Given exercise - Please extract every line of the data below and reproduce each one verbatim.

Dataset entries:
--------------------------------------------------

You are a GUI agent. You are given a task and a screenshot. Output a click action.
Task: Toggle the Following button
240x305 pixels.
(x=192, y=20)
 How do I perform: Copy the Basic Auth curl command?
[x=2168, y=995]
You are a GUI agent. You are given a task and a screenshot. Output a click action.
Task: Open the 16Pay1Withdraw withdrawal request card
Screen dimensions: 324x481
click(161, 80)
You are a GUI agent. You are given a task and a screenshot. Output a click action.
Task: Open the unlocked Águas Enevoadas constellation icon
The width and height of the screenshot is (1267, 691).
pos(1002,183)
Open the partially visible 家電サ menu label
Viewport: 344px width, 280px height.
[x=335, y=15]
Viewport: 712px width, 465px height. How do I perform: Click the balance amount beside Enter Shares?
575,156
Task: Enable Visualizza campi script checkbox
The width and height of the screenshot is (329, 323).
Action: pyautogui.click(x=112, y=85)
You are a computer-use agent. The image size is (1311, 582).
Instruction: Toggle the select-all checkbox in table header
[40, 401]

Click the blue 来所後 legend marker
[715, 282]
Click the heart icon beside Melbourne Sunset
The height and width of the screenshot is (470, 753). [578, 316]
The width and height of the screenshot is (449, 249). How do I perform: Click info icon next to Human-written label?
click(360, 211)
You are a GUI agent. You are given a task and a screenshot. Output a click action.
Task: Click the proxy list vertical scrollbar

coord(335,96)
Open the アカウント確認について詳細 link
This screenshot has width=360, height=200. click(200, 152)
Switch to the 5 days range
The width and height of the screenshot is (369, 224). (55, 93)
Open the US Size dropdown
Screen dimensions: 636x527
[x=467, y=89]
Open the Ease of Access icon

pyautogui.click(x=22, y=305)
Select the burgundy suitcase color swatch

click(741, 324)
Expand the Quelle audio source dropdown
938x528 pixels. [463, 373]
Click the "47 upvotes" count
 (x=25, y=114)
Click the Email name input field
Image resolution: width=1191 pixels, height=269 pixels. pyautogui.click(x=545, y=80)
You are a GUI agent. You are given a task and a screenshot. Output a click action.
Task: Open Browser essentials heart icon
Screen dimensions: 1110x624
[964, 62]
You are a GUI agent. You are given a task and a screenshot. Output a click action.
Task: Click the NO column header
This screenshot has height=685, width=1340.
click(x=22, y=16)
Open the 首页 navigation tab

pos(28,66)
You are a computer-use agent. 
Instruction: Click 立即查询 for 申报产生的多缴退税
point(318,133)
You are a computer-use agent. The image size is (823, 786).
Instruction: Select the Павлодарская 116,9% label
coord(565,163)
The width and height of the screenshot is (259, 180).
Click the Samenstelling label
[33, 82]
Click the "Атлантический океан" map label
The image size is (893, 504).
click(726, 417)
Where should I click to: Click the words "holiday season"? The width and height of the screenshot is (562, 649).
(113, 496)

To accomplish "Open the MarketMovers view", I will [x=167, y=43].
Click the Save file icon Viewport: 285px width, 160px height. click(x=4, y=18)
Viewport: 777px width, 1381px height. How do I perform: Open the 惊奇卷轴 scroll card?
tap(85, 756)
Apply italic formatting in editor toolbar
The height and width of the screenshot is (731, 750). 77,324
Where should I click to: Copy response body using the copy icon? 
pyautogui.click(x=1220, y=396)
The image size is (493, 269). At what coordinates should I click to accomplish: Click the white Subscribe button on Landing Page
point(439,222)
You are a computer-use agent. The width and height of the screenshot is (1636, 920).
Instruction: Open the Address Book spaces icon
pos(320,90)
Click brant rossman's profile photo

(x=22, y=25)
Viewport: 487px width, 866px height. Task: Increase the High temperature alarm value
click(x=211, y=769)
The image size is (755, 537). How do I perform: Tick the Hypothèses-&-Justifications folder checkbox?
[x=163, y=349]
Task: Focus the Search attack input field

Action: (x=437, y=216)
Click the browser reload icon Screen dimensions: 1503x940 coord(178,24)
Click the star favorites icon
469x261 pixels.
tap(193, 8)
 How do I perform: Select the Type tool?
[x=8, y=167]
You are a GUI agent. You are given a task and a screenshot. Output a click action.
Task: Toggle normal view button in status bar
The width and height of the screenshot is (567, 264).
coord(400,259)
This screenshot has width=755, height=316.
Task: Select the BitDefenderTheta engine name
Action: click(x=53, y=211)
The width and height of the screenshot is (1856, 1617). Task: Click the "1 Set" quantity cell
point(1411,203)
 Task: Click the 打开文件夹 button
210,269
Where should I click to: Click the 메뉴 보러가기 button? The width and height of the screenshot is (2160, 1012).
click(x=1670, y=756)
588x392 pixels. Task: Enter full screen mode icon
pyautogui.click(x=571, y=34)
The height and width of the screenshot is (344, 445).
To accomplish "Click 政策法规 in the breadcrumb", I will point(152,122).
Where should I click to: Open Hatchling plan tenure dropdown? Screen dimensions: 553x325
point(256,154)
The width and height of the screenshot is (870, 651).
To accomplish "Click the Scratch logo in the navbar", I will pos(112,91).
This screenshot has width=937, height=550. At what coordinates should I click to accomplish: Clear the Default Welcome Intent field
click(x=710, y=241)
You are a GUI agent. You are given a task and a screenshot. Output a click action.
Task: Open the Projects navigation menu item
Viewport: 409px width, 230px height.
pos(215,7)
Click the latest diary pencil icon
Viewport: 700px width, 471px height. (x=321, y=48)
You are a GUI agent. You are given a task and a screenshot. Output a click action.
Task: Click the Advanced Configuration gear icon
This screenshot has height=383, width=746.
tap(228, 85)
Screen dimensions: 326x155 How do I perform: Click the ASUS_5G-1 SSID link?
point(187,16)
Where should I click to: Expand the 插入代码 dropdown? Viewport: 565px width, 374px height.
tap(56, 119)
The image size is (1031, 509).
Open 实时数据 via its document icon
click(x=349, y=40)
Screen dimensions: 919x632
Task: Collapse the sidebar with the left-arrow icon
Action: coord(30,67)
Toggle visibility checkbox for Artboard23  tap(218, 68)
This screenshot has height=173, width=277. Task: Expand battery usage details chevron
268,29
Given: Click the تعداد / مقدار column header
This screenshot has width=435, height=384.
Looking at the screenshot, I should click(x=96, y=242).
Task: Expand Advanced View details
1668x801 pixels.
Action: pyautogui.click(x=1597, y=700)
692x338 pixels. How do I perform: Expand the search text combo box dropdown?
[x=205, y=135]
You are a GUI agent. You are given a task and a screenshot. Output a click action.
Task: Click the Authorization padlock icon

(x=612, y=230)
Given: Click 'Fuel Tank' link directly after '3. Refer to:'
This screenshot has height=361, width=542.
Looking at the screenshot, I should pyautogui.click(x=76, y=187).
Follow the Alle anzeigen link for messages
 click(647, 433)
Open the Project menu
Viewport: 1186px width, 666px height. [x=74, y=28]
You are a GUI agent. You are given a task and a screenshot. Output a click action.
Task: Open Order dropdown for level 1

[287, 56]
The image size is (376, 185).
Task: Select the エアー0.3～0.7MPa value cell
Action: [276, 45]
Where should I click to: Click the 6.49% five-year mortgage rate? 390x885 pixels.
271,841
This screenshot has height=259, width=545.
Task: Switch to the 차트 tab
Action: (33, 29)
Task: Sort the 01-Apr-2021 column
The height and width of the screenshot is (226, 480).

--------------------------------------------------

Answer to this exercise -
You are a GUI agent. You are given a task and a screenshot. Output a click action.
Task: Toggle the Following button
240x305 pixels.
(x=192, y=20)
 How do I perform: Copy the Basic Auth curl command?
[x=2168, y=995]
You are a GUI agent. You are given a task and a screenshot. Output a click action.
Task: Open the 16Pay1Withdraw withdrawal request card
Screen dimensions: 324x481
click(161, 80)
You are a GUI agent. You are given a task and a screenshot. Output a click action.
Task: Open the unlocked Águas Enevoadas constellation icon
The width and height of the screenshot is (1267, 691).
pos(1002,183)
Open the partially visible 家電サ menu label
Viewport: 344px width, 280px height.
[x=335, y=15]
Viewport: 712px width, 465px height. How do I perform: Click the balance amount beside Enter Shares?
575,156
Task: Enable Visualizza campi script checkbox
The width and height of the screenshot is (329, 323).
Action: pyautogui.click(x=112, y=85)
You are a computer-use agent. The image size is (1311, 582).
Instruction: Toggle the select-all checkbox in table header
[40, 401]

Click the blue 来所後 legend marker
[715, 282]
Click the heart icon beside Melbourne Sunset
The height and width of the screenshot is (470, 753). [578, 316]
The width and height of the screenshot is (449, 249). How do I perform: Click info icon next to Human-written label?
click(360, 211)
You are a GUI agent. You are given a task and a screenshot. Output a click action.
Task: Click the proxy list vertical scrollbar

coord(335,96)
Open the アカウント確認について詳細 link
This screenshot has width=360, height=200. click(200, 152)
Switch to the 5 days range
The width and height of the screenshot is (369, 224). (55, 93)
Open the US Size dropdown
Screen dimensions: 636x527
[x=467, y=89]
Open the Ease of Access icon

pyautogui.click(x=22, y=305)
Select the burgundy suitcase color swatch

click(741, 324)
Expand the Quelle audio source dropdown
938x528 pixels. [463, 373]
Click the "47 upvotes" count
 (x=25, y=114)
Click the Email name input field
Image resolution: width=1191 pixels, height=269 pixels. pyautogui.click(x=545, y=80)
You are a GUI agent. You are given a task and a screenshot. Output a click action.
Task: Open Browser essentials heart icon
Screen dimensions: 1110x624
[964, 62]
You are a GUI agent. You are given a task and a screenshot. Output a click action.
Task: Click the NO column header
This screenshot has height=685, width=1340.
click(x=22, y=16)
Open the 首页 navigation tab

pos(28,66)
You are a computer-use agent. 
Instruction: Click 立即查询 for 申报产生的多缴退税
point(318,133)
You are a computer-use agent. The image size is (823, 786).
Instruction: Select the Павлодарская 116,9% label
coord(565,163)
The width and height of the screenshot is (259, 180).
Click the Samenstelling label
[33, 82]
Click the "Атлантический океан" map label
The image size is (893, 504).
click(726, 417)
Where should I click to: Click the words "holiday season"? The width and height of the screenshot is (562, 649).
(113, 496)

To accomplish "Open the MarketMovers view", I will [x=167, y=43].
Click the Save file icon Viewport: 285px width, 160px height. click(x=4, y=18)
Viewport: 777px width, 1381px height. How do I perform: Open the 惊奇卷轴 scroll card?
tap(85, 756)
Apply italic formatting in editor toolbar
The height and width of the screenshot is (731, 750). 77,324
Where should I click to: Copy response body using the copy icon? 
pyautogui.click(x=1220, y=396)
The image size is (493, 269). At what coordinates should I click to accomplish: Click the white Subscribe button on Landing Page
point(439,222)
You are a computer-use agent. The width and height of the screenshot is (1636, 920).
Instruction: Open the Address Book spaces icon
pos(320,90)
Click brant rossman's profile photo

(x=22, y=25)
Viewport: 487px width, 866px height. Task: Increase the High temperature alarm value
click(x=211, y=769)
The image size is (755, 537). How do I perform: Tick the Hypothèses-&-Justifications folder checkbox?
[x=163, y=349]
Task: Focus the Search attack input field

Action: (x=437, y=216)
Click the browser reload icon Screen dimensions: 1503x940 coord(178,24)
Click the star favorites icon
469x261 pixels.
tap(193, 8)
 How do I perform: Select the Type tool?
[x=8, y=167]
You are a GUI agent. You are given a task and a screenshot. Output a click action.
Task: Toggle normal view button in status bar
The width and height of the screenshot is (567, 264).
coord(400,259)
This screenshot has width=755, height=316.
Task: Select the BitDefenderTheta engine name
Action: click(x=53, y=211)
The width and height of the screenshot is (1856, 1617). Task: Click the "1 Set" quantity cell
point(1411,203)
 Task: Click the 打开文件夹 button
210,269
Where should I click to: Click the 메뉴 보러가기 button? The width and height of the screenshot is (2160, 1012).
click(x=1670, y=756)
588x392 pixels. Task: Enter full screen mode icon
pyautogui.click(x=571, y=34)
The height and width of the screenshot is (344, 445).
To accomplish "Click 政策法规 in the breadcrumb", I will point(152,122).
Where should I click to: Open Hatchling plan tenure dropdown? Screen dimensions: 553x325
point(256,154)
The width and height of the screenshot is (870, 651).
To accomplish "Click the Scratch logo in the navbar", I will pos(112,91).
This screenshot has width=937, height=550. At what coordinates should I click to accomplish: Clear the Default Welcome Intent field
click(x=710, y=241)
You are a GUI agent. You are given a task and a screenshot. Output a click action.
Task: Open the Projects navigation menu item
Viewport: 409px width, 230px height.
pos(215,7)
Click the latest diary pencil icon
Viewport: 700px width, 471px height. (x=321, y=48)
You are a GUI agent. You are given a task and a screenshot. Output a click action.
Task: Click the Advanced Configuration gear icon
This screenshot has height=383, width=746.
tap(228, 85)
Screen dimensions: 326x155 How do I perform: Click the ASUS_5G-1 SSID link?
point(187,16)
Where should I click to: Expand the 插入代码 dropdown? Viewport: 565px width, 374px height.
tap(56, 119)
The image size is (1031, 509).
Open 实时数据 via its document icon
click(x=349, y=40)
Screen dimensions: 919x632
Task: Collapse the sidebar with the left-arrow icon
Action: coord(30,67)
Toggle visibility checkbox for Artboard23  tap(218, 68)
This screenshot has height=173, width=277. Task: Expand battery usage details chevron
268,29
Given: Click the تعداد / مقدار column header
This screenshot has width=435, height=384.
Looking at the screenshot, I should click(x=96, y=242).
Task: Expand Advanced View details
1668x801 pixels.
Action: pyautogui.click(x=1597, y=700)
692x338 pixels. How do I perform: Expand the search text combo box dropdown?
[x=205, y=135]
You are a GUI agent. You are given a task and a screenshot. Output a click action.
Task: Click the Authorization padlock icon

(x=612, y=230)
Given: Click 'Fuel Tank' link directly after '3. Refer to:'
This screenshot has height=361, width=542.
Looking at the screenshot, I should pyautogui.click(x=76, y=187).
Follow the Alle anzeigen link for messages
 click(647, 433)
Open the Project menu
Viewport: 1186px width, 666px height. [x=74, y=28]
You are a GUI agent. You are given a task and a screenshot. Output a click action.
Task: Open Order dropdown for level 1

[287, 56]
The image size is (376, 185).
Task: Select the エアー0.3～0.7MPa value cell
Action: [276, 45]
Where should I click to: Click the 6.49% five-year mortgage rate? 390x885 pixels.
271,841
This screenshot has height=259, width=545.
Task: Switch to the 차트 tab
Action: (33, 29)
Task: Sort the 01-Apr-2021 column
The height and width of the screenshot is (226, 480).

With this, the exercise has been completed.